You may sometimes hear portmanteau words referred to descriptively (if somewhat inelegantly) as frankenwords. Some other well-known examples include chortle (“chuckle” + “snort”), guesstimate, infomercial, edutainment, and televangelist. And even some well-known verbal blunders are cases of portmanteau (misunderestimate, anyone?).
To read some fine original examples of portmanteau, read Lewis Carroll’s Jabberwocky and Through the Looking-Glass, and What Alice Found There.
And here is another very interesting post called Through the Blender from World Wide Words. More tidbits from their site:
A blend is any word which is formed by fusing together elements from two other words and whose meaning shares or combines the meanings of the source words. The elements are normally the beginning of one and the end of the other. An example is Oxbridge, which is formed by putting together the first part of Oxford and the last part of Cambridge to form a new inclusive term for both universities (Camford also exists, but it’s much less common). An older term for the result of this technique is portmanteau word, which was coined by Lewis Carroll in Alice Through the Looking Glass in 1872.
Though many of Carroll’s inventions didn’t survive, a couple have become part of the language: galumph (gallop + triumph), and chortle (chuckle + snort). His term mimsy (flimsy + miserable) already existed in the language, but his re-definition of it certainly affected the sense.
A few such terms existed before Carroll made his inspired series of inventions: anecdotage (anecdote combined with dotage to suggest a garrulous old age, first recorded in 1823); squirl (a blend of squiggle and whirl to describe a flourish, as in handwriting, from 1843); snivelization, coined by Herman Melville in 1849 from snivel and civilisation as a term for “civilisation considered derisively as a cause of anxiety or plaintiveness”; squdge (squash + pudge) dates from 1870. Some writers have suggested that there may be older examples in the language: for example, bash may be a blend of bang and smash and clash of clang and crash, but most of the candidate words are so ancient that their origins are obscure.

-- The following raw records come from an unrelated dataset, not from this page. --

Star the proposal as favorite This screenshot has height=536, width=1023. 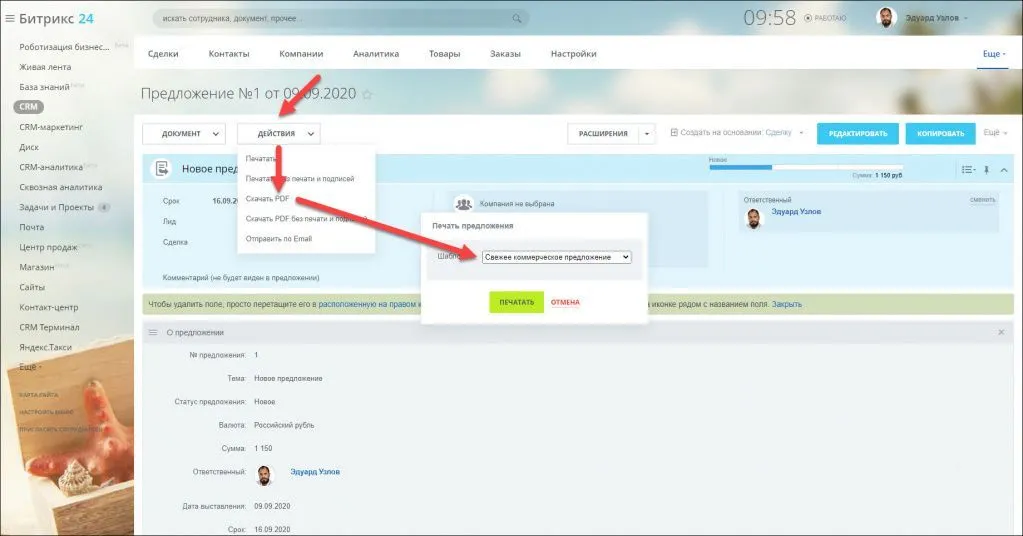pos(367,95)
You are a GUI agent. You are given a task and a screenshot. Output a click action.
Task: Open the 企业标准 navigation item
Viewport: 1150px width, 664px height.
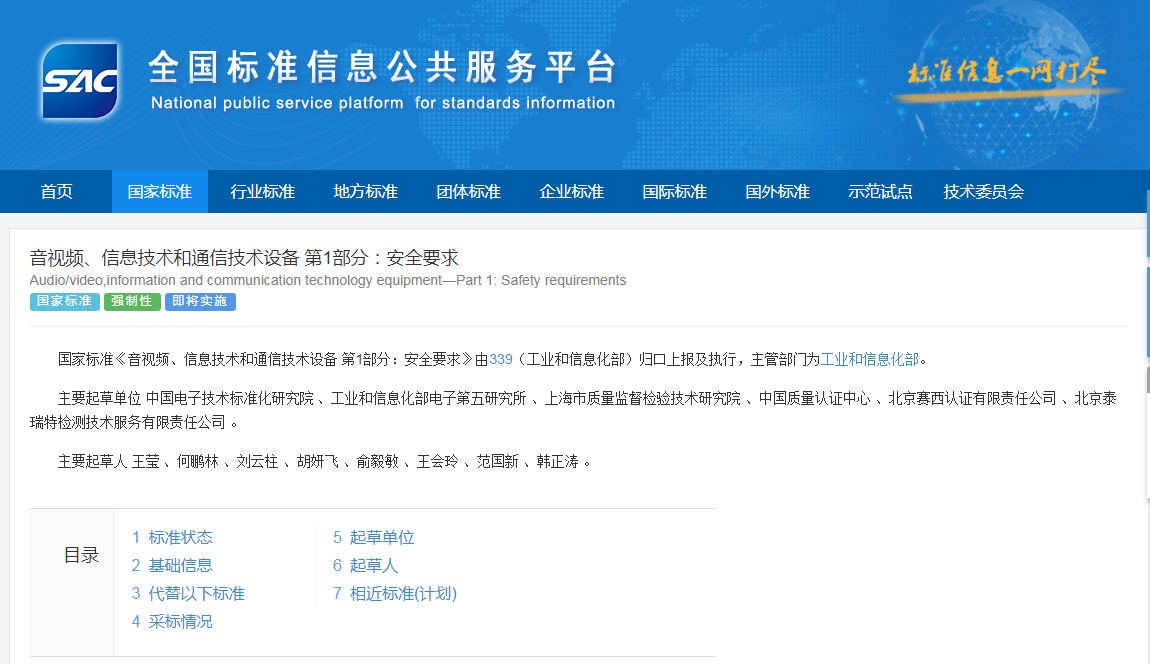click(x=571, y=192)
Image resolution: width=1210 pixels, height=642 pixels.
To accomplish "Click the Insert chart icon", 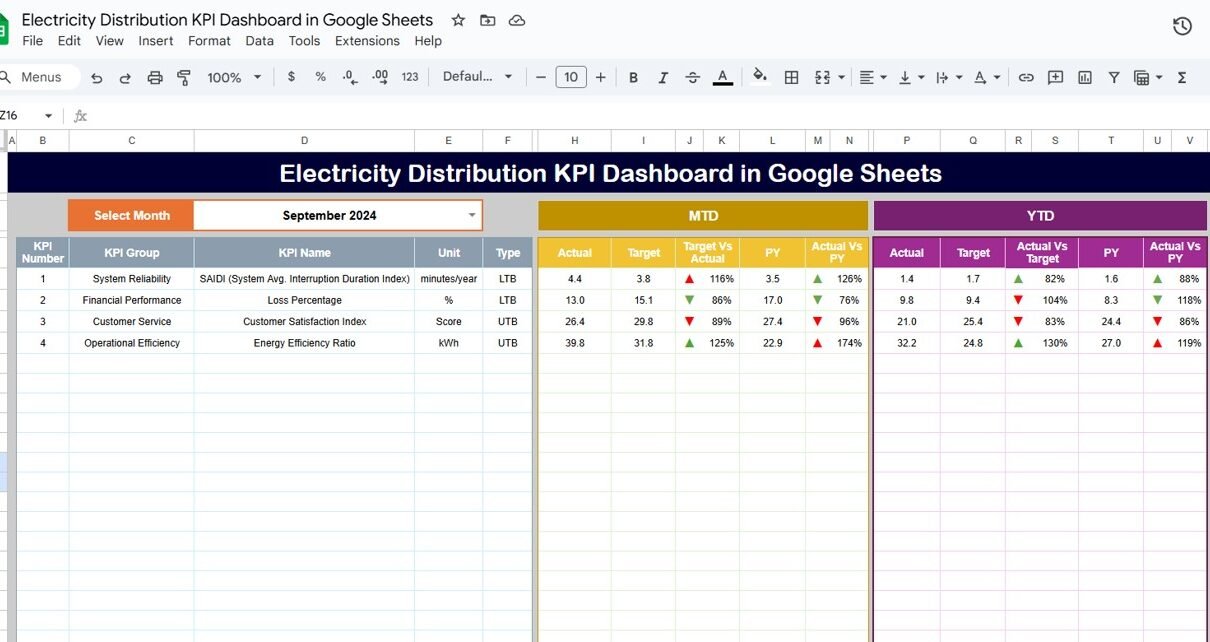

It is very noticeable that a fashion for such formations began in the 1890s, perhaps influenced by Carroll, though this could equally well be accounted for by other factors leading to an increased rate of word formation. As examples: electrocute (a blend of electricity and execute) first appeared in 1889; prissy (blending prim and sissy) was coined about 1895; brunch (breakfast taken nearly at lunchtime), first recorded in 1896; travelogue (travel + monologue), 1903; mingy (mean and stingy), from 1911; scientifiction (invented by Hugo Gernsback in 1916 as a blend of science and fiction, thankfully now obsolete); motel (a motor hotel, originally a trade name from 1925); sexpert (an expert on sex, 1924); sexational (sex + sensational, 1925); ambisextrous (a coinage from ambidextrous and sex dating from 1929 which has achieved a modest continuing circulation); Jacobethan (Jacobean + Elizabethan, invented by John Betjeman in 1933); guesstimate (guess + estimate, dating from 1936); sexploitation (the exploitation of sex in films, first used about 1942 and which was the model for blaxploitation in the early seventies).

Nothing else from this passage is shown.